A última fronteira
Diz o Luis Miguel Nava a dada altura: "A boca/ onde a memória/ vem levantar fervura,/ contrai-se, há quem a sinta/ de súbito emergir da trasparência. (...)". Vem isto a propósito do que diz o Bruno acerca do beijo. E entendo eu daquilo que diz o Bruno a alturas tantas, que melhor se define o beijo quantos mais lábios tivermos tocado. Sim, é verdade. Essa será uma verdade tanto maior quanto maior fosse a nossa vontade de encontrarmos o beijo perfeito.
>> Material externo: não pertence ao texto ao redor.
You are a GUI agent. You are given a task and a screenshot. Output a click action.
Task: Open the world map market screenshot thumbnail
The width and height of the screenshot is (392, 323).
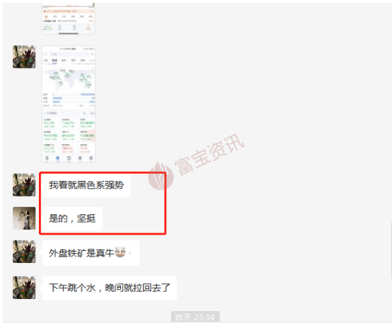(69, 104)
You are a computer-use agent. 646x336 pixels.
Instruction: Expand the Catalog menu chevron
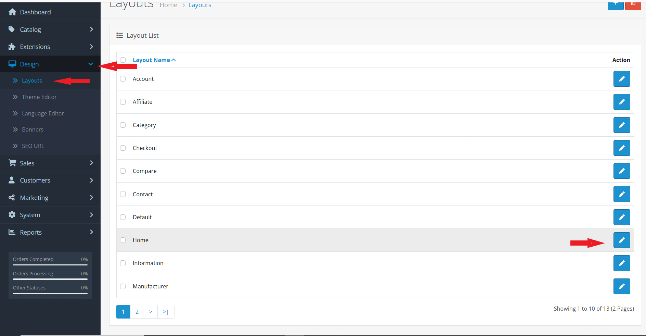click(x=91, y=29)
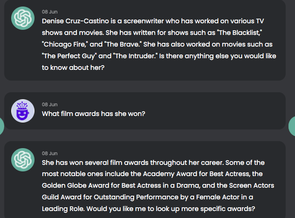Click the green half-circle at the left edge
The width and height of the screenshot is (295, 218).
pos(2,126)
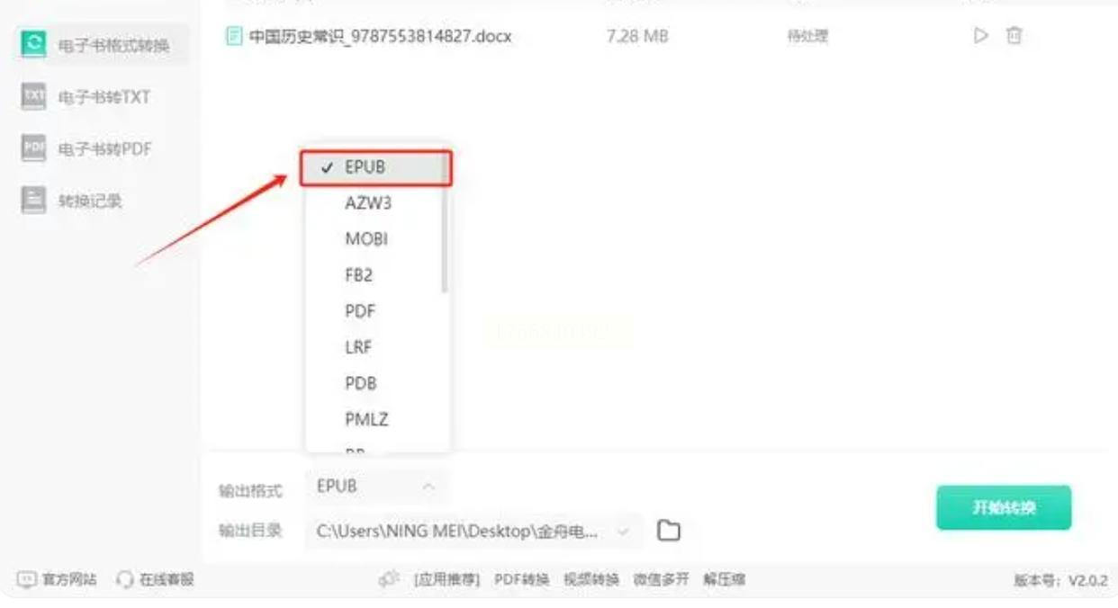Open the PDF转换 recommended app link
1118x608 pixels.
click(521, 580)
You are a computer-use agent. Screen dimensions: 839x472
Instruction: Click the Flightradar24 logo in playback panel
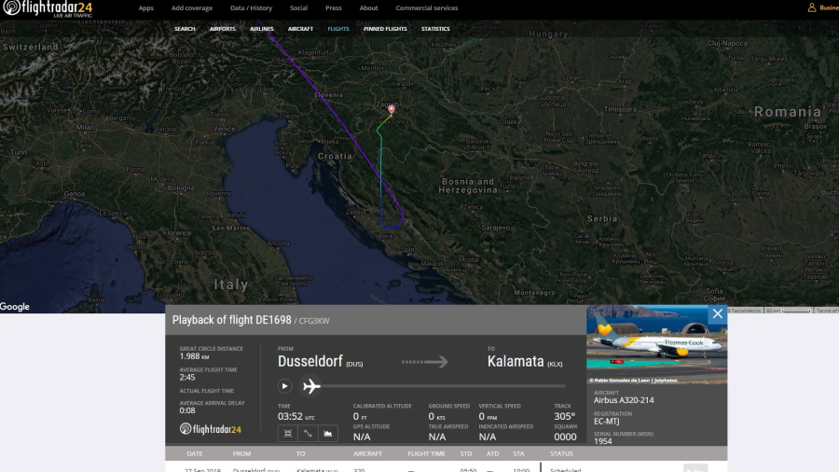point(211,429)
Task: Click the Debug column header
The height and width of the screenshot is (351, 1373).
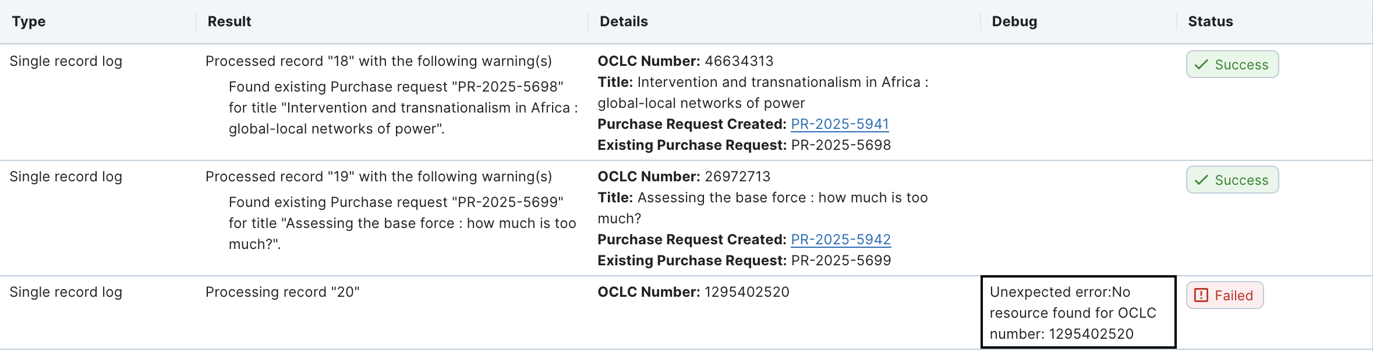Action: pyautogui.click(x=1014, y=22)
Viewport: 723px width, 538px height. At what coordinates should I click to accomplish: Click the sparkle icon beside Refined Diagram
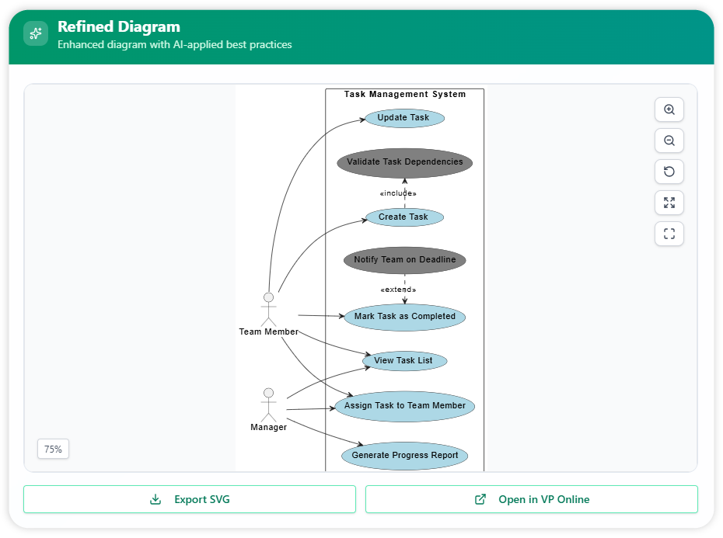click(x=36, y=33)
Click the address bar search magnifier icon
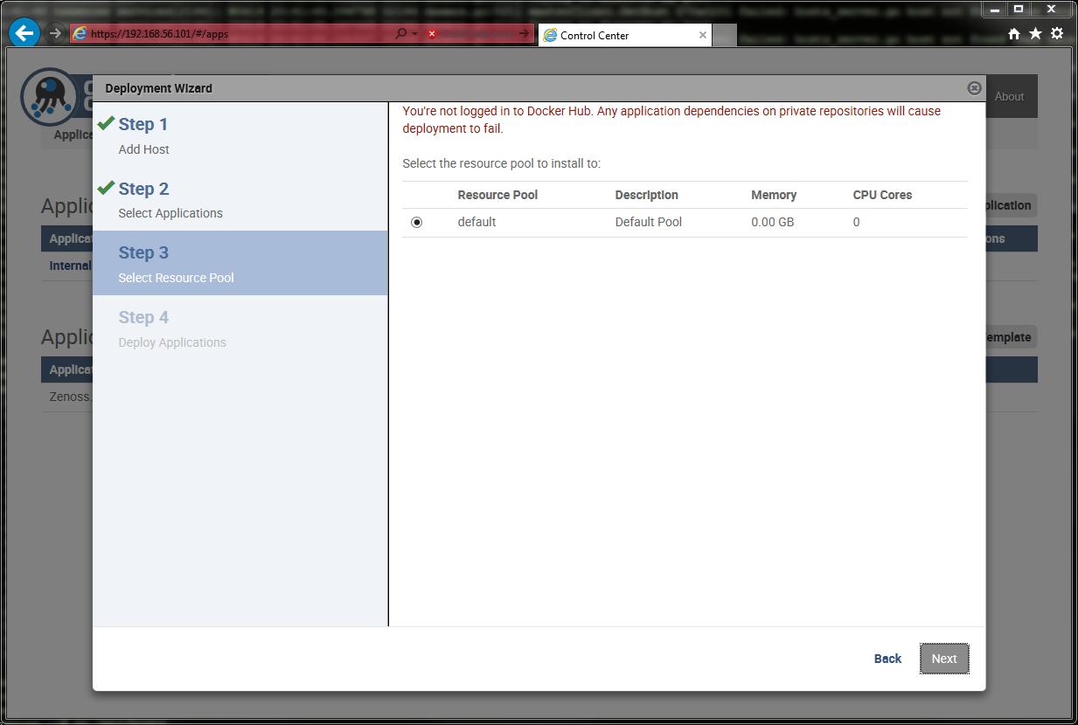Screen dimensions: 1078x725 click(x=400, y=34)
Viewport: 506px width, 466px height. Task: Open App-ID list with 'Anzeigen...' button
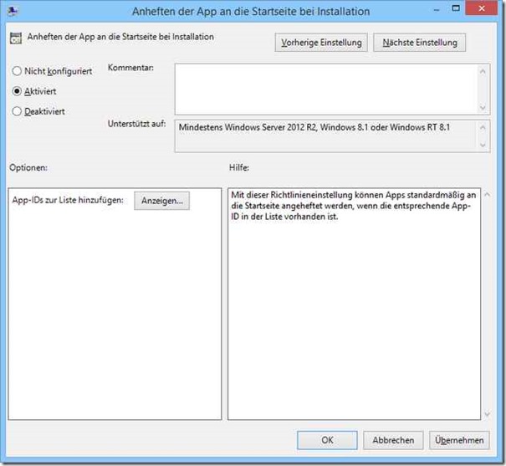click(x=162, y=201)
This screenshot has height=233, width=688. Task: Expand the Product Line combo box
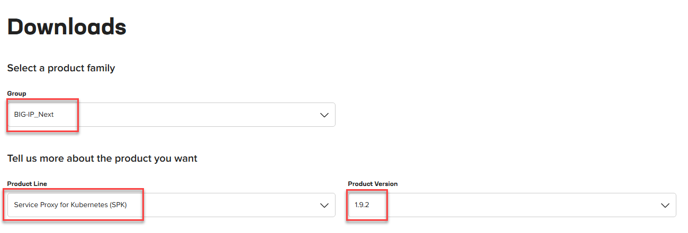tap(171, 205)
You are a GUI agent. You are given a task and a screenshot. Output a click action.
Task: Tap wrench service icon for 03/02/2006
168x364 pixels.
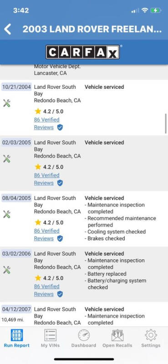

Mas nem sempre o beijo perfeito vem acompanhado do resto da perfeição.
O peso dos lábios alheios nos nossos perpetua-se, mesmo que conheçamos novos pesos. Recordaremos sempre os gestos iniciáticos que levaram ao toque primeiro... com uns foram céleres, com outros bruscos ou ainda podem ter sido curtos, ao lado, abertos, molhados... mas o primeiro beijo é o primeiro beijo. Mais depressa se vai ao resto do corpo que do primeiro olhar ao primeiro beijo. E é dessa memória que me parece o Bruno se refere, sempre por interposta pessoa, como faz perversamente, de cada vez que fala das relações humanas.
Diz quem beija que se sabe se os lábios nossos conheceram outros terceiros, porque se perderão todas as pontes; as coincidências; os pontos de contacto. E depois é o fim...
Mas tal como o primeiro, também o último beijo se recorda com força. Sobretudo porque é muito mais ambíguo que o primeiro. Depois do último beijo já se sabe que não se seguirão telefonemas, nem mãos a percorrerem os corpos nem palavras inaudíveis. Depois do último beijo (que, por vezes, só se torna último depois de o ser) já só sobra a memória. Nem sequer a saudade. Porque essa saudade é a do primeiro. O momento perfeito. Termina o Nava dizendo: "O mar, há quem o faça/ subir no encalço dela: é quando ao engolirmo-la a saliva/ nos vai para a memória/ que todo o nosso coração fica à mercê das águas."